Bias can be introduced into almost any activity.
Franchisors should be concerned with their franchisees’ attitudes. After all, they’re the ones closest to the people that pay everybody’s salaries: the end customer.
Franchising can become not too outward, service focused. Management can, if not careful, over time treat franchisees with not just indifference by wholesale contempt.
Only a seriously out-of-touch team would force any franchisee to fill out a survey, supervise them as if they were children or imply any penalties for failing to do so.
The sad fact is that franchisors can threaten, threaten and threaten for decades (it seems) without any consequences.
Only at the end of their career or when franchises revolt, do they see that ultra-short thinking come with a price. D’oh.
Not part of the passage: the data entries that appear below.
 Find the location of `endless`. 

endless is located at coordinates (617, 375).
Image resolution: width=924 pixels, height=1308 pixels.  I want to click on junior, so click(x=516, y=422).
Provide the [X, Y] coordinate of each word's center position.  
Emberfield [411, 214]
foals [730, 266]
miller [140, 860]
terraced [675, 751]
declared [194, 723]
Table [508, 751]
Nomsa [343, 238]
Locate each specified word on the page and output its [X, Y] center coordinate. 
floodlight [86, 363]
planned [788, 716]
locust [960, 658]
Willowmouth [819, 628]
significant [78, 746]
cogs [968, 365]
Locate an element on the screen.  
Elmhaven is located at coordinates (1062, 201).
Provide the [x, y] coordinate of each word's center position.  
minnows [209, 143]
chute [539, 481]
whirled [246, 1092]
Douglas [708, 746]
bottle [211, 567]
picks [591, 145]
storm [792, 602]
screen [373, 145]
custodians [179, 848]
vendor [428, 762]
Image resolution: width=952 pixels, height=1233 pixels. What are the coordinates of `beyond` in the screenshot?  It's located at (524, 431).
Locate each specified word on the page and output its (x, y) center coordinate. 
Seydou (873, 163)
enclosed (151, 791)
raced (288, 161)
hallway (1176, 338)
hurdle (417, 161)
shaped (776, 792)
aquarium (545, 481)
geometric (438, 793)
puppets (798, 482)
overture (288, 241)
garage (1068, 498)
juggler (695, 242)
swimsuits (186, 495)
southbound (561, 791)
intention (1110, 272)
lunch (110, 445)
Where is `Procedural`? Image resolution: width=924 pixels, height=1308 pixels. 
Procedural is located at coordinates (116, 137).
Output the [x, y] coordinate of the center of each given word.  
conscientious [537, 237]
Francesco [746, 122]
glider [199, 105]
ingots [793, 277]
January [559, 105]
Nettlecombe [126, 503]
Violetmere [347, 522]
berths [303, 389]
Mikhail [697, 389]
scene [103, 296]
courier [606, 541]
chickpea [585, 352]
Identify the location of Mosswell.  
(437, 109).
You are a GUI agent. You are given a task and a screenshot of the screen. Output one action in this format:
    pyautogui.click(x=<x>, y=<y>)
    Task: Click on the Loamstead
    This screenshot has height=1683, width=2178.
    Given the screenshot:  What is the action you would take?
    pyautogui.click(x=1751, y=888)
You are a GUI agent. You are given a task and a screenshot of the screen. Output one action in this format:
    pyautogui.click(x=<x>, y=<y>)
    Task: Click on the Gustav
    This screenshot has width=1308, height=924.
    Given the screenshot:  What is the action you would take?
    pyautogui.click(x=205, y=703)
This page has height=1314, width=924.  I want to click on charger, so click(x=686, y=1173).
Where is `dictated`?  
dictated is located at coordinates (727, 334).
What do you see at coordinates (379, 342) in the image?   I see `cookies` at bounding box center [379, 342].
Franchisees don’t start but quickly are taught to be a skeptical bunch. Doofus mid-level grunts (many of them long gone as ex-employees) create that stereotype. You’d think that well-educated senior managers would be smarter than that.
Management skill is like a physical muscle: use it or lose it.
Franchisees must be patient as managers are replaced with ones that have the life experience and intellectual and emotional capacity to cope with such a sophisticated commercial relationship such as franchising. I think the real change occurs in the 3rd to 5th year of any Attorneyless Franchisee Network, AFN.
It’s worth the wait, I assure you.
I have never made but one prayer to God, a very short one: ‘O Lord, make my enemies ridiculous.’ And God granted it.